» Your assignment: Below are some records; each one is to be set down again exactly.

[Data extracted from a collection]

+ + +

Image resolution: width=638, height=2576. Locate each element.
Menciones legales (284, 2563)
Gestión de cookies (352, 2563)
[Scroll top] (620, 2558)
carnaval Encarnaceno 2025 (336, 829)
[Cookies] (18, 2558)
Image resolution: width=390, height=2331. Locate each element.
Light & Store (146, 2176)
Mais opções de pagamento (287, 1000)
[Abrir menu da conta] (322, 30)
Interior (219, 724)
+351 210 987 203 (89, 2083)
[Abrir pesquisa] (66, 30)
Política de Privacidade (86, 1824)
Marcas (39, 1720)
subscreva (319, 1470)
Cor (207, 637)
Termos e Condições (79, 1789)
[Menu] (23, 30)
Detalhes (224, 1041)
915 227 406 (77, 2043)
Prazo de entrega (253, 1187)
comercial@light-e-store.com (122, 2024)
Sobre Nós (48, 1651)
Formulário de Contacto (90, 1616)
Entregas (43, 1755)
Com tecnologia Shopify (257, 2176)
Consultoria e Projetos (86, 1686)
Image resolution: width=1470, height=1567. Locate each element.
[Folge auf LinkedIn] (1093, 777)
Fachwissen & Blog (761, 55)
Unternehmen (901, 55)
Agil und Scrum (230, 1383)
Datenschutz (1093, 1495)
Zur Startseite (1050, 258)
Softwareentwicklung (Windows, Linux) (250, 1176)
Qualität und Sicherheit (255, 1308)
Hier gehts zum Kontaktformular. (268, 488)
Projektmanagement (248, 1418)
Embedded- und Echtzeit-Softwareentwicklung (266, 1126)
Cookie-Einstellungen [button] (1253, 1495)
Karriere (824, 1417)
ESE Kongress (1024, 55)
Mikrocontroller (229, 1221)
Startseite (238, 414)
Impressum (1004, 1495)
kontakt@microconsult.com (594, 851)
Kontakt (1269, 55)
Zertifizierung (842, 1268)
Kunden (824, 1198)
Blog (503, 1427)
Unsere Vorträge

+ + +

» Answer to this exercise:
Image resolution: width=638, height=2576. Locate each element.
Menciones legales (284, 2563)
Gestión de cookies (352, 2563)
[Scroll top] (620, 2558)
carnaval Encarnaceno 2025 (336, 829)
[Cookies] (18, 2558)
Image resolution: width=390, height=2331. Locate each element.
Light & Store (146, 2176)
Mais opções de pagamento (287, 1000)
[Abrir menu da conta] (322, 30)
Interior (219, 724)
+351 210 987 203 (89, 2083)
[Abrir pesquisa] (66, 30)
Política de Privacidade (86, 1824)
Marcas (39, 1720)
subscreva (319, 1470)
Cor (207, 637)
Termos e Condições (79, 1789)
[Menu] (23, 30)
Detalhes (224, 1041)
915 227 406 (77, 2043)
Prazo de entrega (253, 1187)
comercial@light-e-store.com (122, 2024)
Sobre Nós (48, 1651)
Formulário de Contacto (90, 1616)
Entregas (43, 1755)
Com tecnologia Shopify (257, 2176)
Consultoria e Projetos (86, 1686)
Image resolution: width=1470, height=1567. Locate each element.
[Folge auf LinkedIn] (1093, 777)
Fachwissen & Blog (761, 55)
Unternehmen (901, 55)
Agil und Scrum (230, 1383)
Datenschutz (1093, 1495)
Zur Startseite (1050, 258)
Softwareentwicklung (Windows, Linux) (250, 1176)
Qualität und Sicherheit (255, 1308)
Hier gehts zum Kontaktformular. (268, 488)
Projektmanagement (248, 1418)
Embedded- und Echtzeit-Softwareentwicklung (266, 1126)
Cookie-Einstellungen [button] (1253, 1495)
Karriere (824, 1417)
ESE Kongress (1024, 55)
Mikrocontroller (229, 1221)
Startseite (238, 414)
Impressum (1004, 1495)
kontakt@microconsult.com (594, 851)
Kontakt (1269, 55)
Zertifizierung (842, 1268)
Kunden (824, 1198)
Blog (503, 1427)
Unsere Vorträge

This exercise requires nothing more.